Pons superavit aquas, superarunt pocula Pontem,
Febre tremens periit, qui tremor orbis erat.

 

De Vieux-Pont Gentilhomme âgé de 25 ans fut tué d’une arquebusade à la cuisse à l’assaut de Sancerre, le lit d’honneur auquel il mourut selon les maximes de la noblesse Française, couvrit tous les vices qui régnaient dans ce jeune homme tels et si grands que son bonhomme de père ne le voulait n'y voir n'y rencontrer, aussi Dieu ne lui prolongea-t-il pas ses jours, mais selon la parole de l’Ecclésiaste VIII, fuirent comme l’ombre, pour ce qu’il ne craignait point la face de Dieu.

Elizabeth fille de France femme de Philippe II Roy d’Espagne mourut au mois d’Octobre ; le bruit fut qu’elle avait été empoisonnée, mais ce bruit de la Cour fut plus artificiel que vrai, et ne servit peu pour le dessein de la guerre de Flandres qui s’exécuta contre l’Amiral, et les Huguenots qu’on voulait principalement prendre par ce piège, comme on fit finalement.

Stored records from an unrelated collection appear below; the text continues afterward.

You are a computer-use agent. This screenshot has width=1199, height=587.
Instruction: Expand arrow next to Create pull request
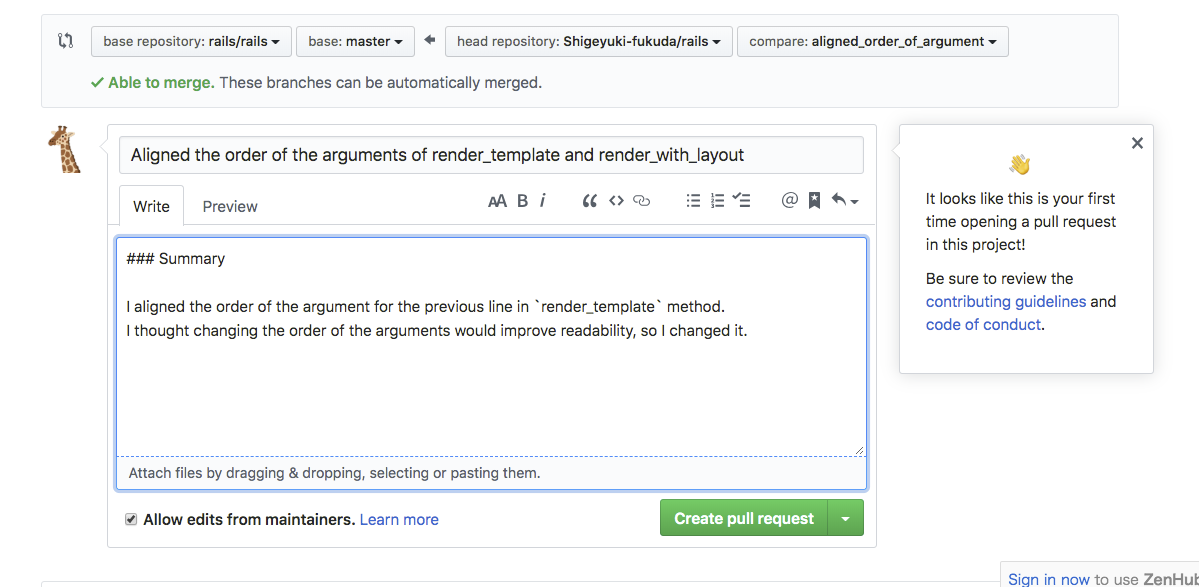(846, 519)
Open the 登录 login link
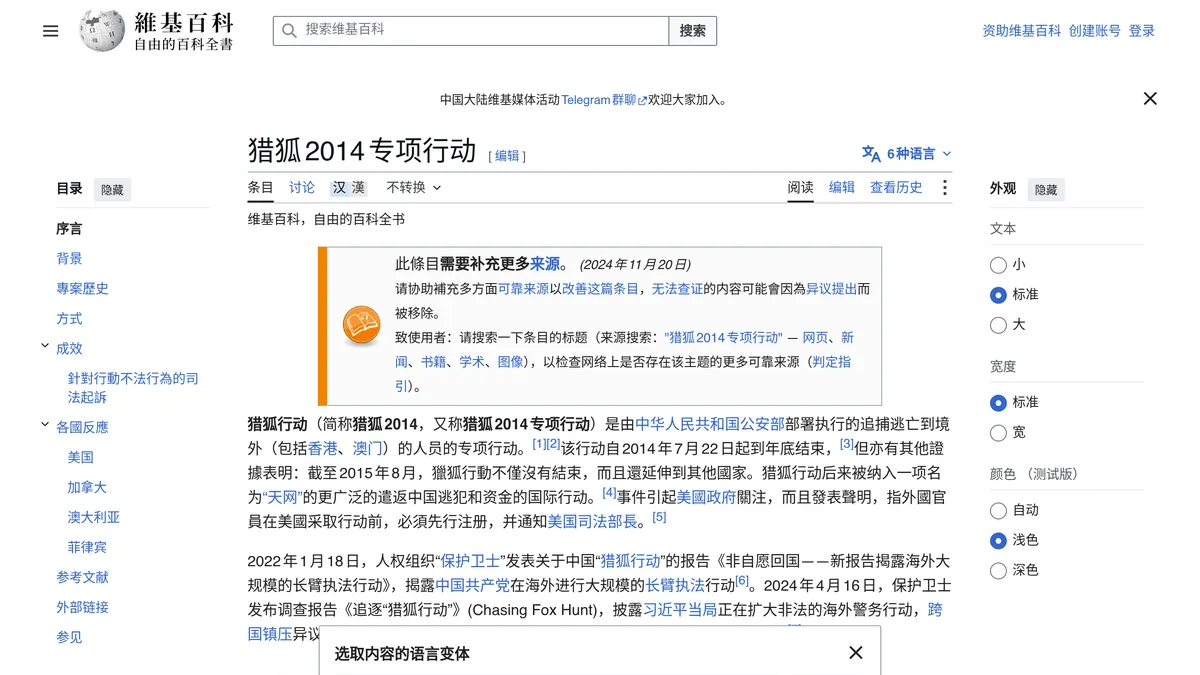1200x675 pixels. [x=1142, y=31]

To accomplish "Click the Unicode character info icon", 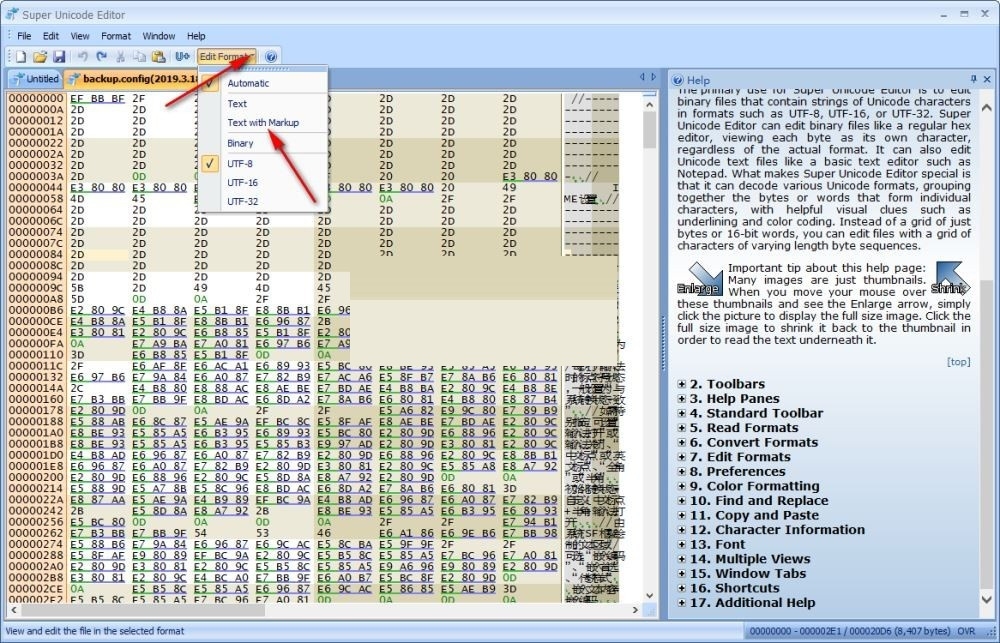I will click(182, 57).
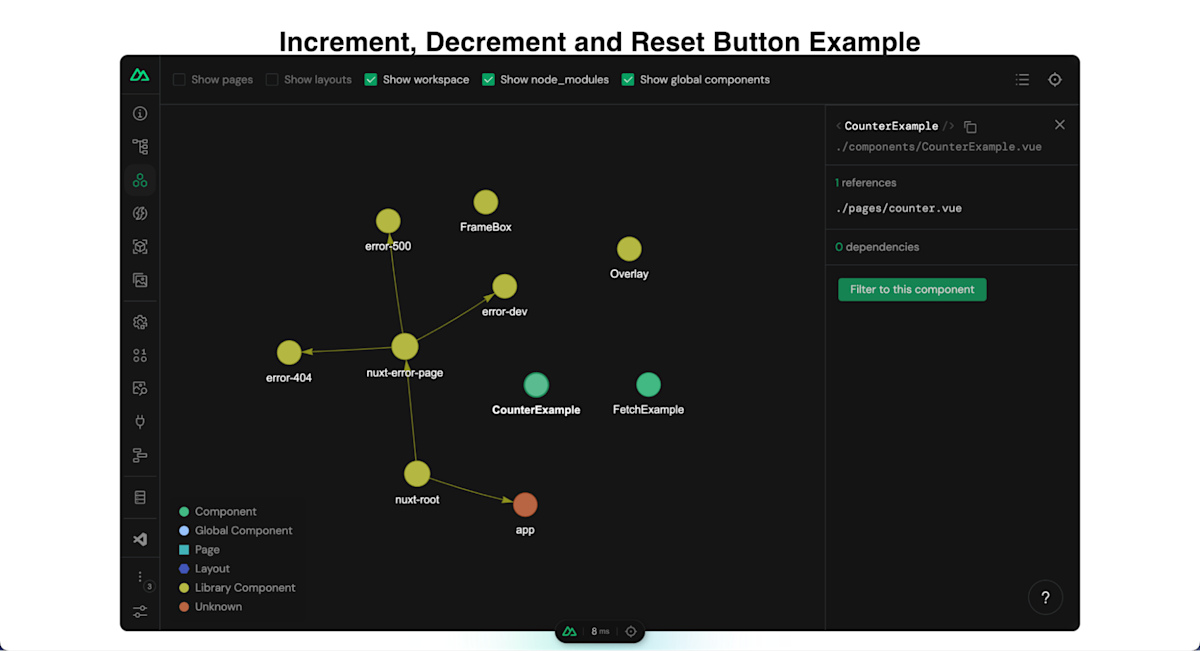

Entre les choses mémorables avenues en ce temps 1569. Marie Stuart veuve de notre défunt dernier Roy et Reine d*Ecosse fit mourir le Comte de Lenos son mari dans la maison où il était, laquelle ayant fait miner et renverser sans-dessus-dessous accabla, tua, et brûla misérablement le Comte son mari et tous ceux qui étaient avec lui, sur quoi Messire Michel de l'Hôpital étant en la maison de Vigny composa des vers.